Social Policy & Administration

Precarious Transitions: Rural Non-farm Employment in Bihar, India

Precarious Transitions: Rural Non-farm Employment in Bihar, India

Bihar’s rural non-farm employment reproduces hierarchies, demanding redistributive, gender-sensitive reforms for equitable, inclusive labour markets.

Authors

Gurpreet Singh, Jindal School of Government and Public Policy, O.P. Jindal Global University, Haryana, Sonipat, India

Praveen Jha, Center for Economic Studies and Planning, Jawaharlal Nehru University, Delhi, New Delhi, India

Nivedita Sharma, Jindal School of Government and Public Policy, O.P. Jindal Global University, Haryana, Sonipat, India

Summary

Bihar ranks near the bottom among the major states and union territories (UTs) in India with respect to per-capita income and most socioeconomic indicators of well-being.
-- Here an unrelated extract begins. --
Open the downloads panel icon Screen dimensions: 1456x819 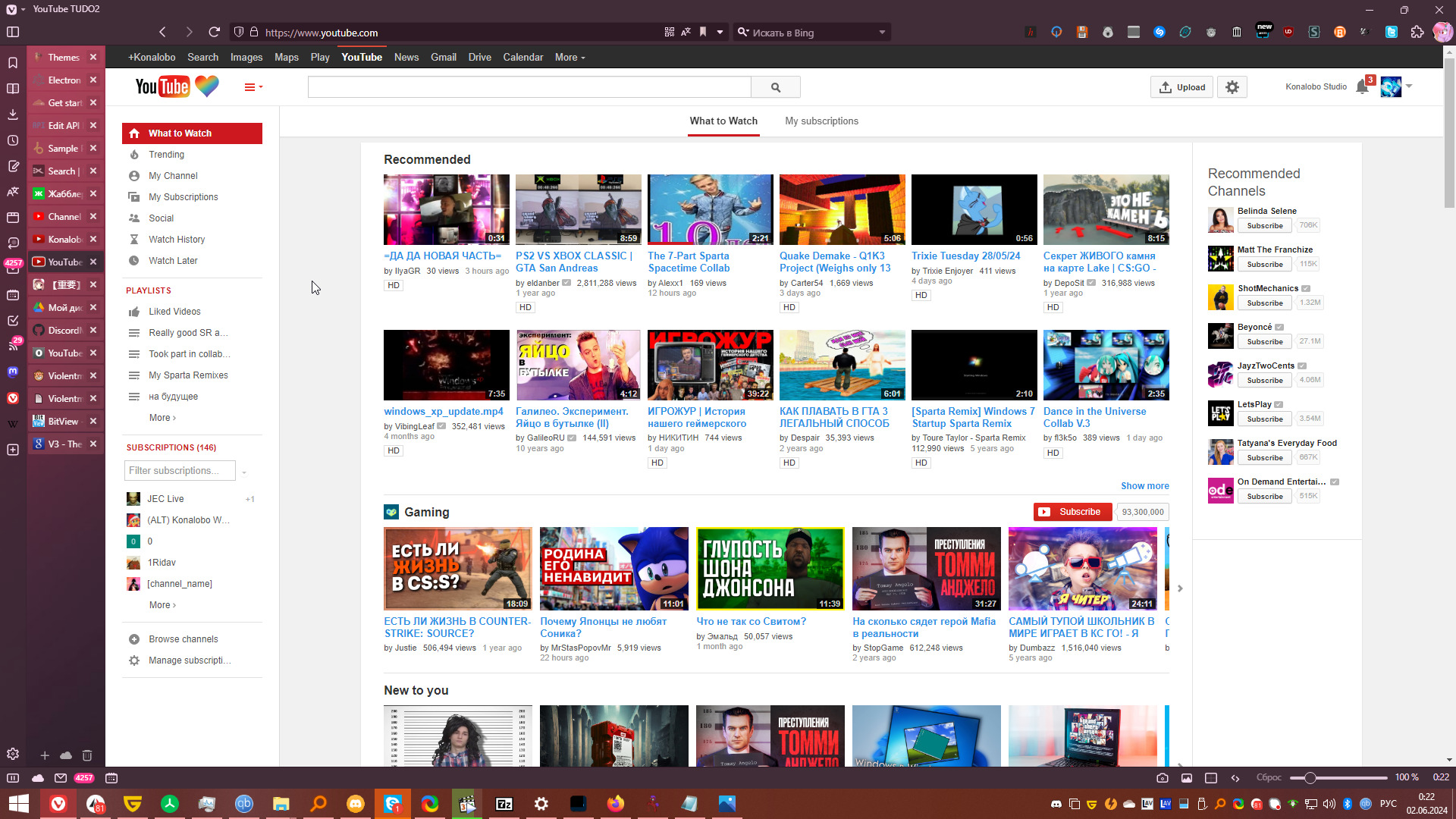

Drawing primarily on field surveys from two socioeconomically contrasting villages, Bharri (Katihar) and Nadwan (Patna), this study investigates the nature of and access to rural non-farm employment (RNFE). The analysis is situated within the broader developmental trajectory of Bihar in recent years. It clearly emerges that the patterns of participation are structured by caste, class, gender, and spatial proximity to the world of work in urban areas. The expansion of RNFE is deepening both inter- and intra-source income inequality and reproducing existing social hierarchies rather than overcoming them. This article argues that the character of RNFE in Bihar reflects a fragmented and exclusionary path of rural transformation, one that urgently calls for redistributive state interventions, gender-sensitive employment policies, and structural reforms aimed at making rural labor markets more equitable and inclusive.